Donald had a big success on stage in The Heiress (1949) with Ralph Richardson, Peggy Ashcroft and Donald Sinden. It led to Laurence Olivier casting him in a production of Captain Caravallo (1950).
For films, he was Jean Kent's love interest in Trottie True (1949) and supported Jean Kent in Cage of Gold (1950) and Googie Withers in White Corridors (1951).
Donald had the lead in a comedy Brandy for the Parson (1952) and supported Trevor Howard and Richard Attenborough in Gift Horse (1952). He played Mr. Winkle in the 1952 film version of The Pickwick Papers.
He had the lead in The Net (1953) and was cast in his first Hollywood film in MGM's Beau Brummell (1954). The same studio hired him to play Theo Van Gogh in Lust for Life (1956).
He memorably portrayed Major Clipton, the doctor who expresses grave doubts about the sanity of Col. Nicholson's (Alec Guinness) efforts to build the bridge in order to show up his Japanese captors, in the classic war film The Bridge on the River Kwai (1957). He had the honour of speaking the film's iconic final words: "Madness!, Madness!"

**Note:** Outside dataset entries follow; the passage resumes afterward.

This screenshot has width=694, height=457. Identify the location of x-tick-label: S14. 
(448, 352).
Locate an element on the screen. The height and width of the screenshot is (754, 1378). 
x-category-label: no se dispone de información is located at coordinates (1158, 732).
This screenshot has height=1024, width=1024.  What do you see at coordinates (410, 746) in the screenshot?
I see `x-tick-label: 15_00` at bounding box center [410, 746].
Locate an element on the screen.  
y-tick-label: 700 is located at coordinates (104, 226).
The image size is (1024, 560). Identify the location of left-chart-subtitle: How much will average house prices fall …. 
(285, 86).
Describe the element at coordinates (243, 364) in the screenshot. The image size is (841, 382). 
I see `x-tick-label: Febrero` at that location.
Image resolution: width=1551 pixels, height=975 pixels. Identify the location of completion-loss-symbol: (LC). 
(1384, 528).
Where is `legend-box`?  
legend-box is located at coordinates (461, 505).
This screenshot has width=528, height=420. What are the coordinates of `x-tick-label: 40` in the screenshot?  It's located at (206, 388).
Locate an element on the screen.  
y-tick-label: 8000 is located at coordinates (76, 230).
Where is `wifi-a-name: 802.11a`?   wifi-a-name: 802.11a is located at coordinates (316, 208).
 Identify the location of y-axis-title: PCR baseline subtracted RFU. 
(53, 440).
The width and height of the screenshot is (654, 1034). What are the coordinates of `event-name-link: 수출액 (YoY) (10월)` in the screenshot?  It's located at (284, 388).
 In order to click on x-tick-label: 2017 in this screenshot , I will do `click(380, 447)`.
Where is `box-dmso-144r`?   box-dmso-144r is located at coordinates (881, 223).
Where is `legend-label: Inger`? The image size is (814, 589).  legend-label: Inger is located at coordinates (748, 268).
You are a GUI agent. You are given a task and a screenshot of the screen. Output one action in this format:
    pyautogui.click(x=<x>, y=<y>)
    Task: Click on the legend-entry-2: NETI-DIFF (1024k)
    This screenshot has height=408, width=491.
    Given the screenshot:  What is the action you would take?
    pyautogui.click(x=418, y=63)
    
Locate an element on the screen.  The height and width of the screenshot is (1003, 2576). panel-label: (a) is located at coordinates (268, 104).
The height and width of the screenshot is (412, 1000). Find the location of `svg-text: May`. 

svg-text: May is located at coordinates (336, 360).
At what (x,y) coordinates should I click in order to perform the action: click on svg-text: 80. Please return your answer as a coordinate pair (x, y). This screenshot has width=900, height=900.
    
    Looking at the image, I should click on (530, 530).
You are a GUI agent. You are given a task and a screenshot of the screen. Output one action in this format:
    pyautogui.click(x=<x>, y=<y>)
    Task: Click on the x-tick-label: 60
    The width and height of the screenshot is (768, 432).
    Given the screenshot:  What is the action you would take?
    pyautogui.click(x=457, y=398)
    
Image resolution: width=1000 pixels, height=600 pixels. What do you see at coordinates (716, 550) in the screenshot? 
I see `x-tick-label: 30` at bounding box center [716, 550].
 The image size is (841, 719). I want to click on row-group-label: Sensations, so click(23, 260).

Donald was in much demand to play supporting roles in action and/or POW films: The Vikings (1958); Third Man on the Mountain (1959); Group Captain Ramsey, the Senior British Officer in The Great Escape (1963); King Rat (1965), a doctor in a POW camp; and Cast a Giant Shadow (1966). He played a colonel in a comedy The Jokers (1967) and had an excellent part as a heroic scientist in Quatermass and the Pit (1967).
Donald starred in a 1960 television adaptation of A. J. Cronin's The Citadel and appeared regularly in many other television dramas in the UK and US, as well as on stage. In 1961, he played Prince Albert opposite Julie Harris's Queen Victoria, in the Hallmark Hall of Fame production of Laurence Housman's play Victoria Regina, for which he received an Emmy nomination.
He performed Write Me a Murder (1961) on Broadway.
Later film roles included Hannibal Brooks (1969), The Royal Hunt of the Sun (1969), David Copperfield (1969), Conduct Unbecoming (1975) and The Big Sleep (1978).
Donald retired from acting in part because of a lifelong asthmatic condition. He died of stomach cancer on 3 August 1993 in West Tytherley, Hampshire. He was survived by his wife, Ann, and a stepson.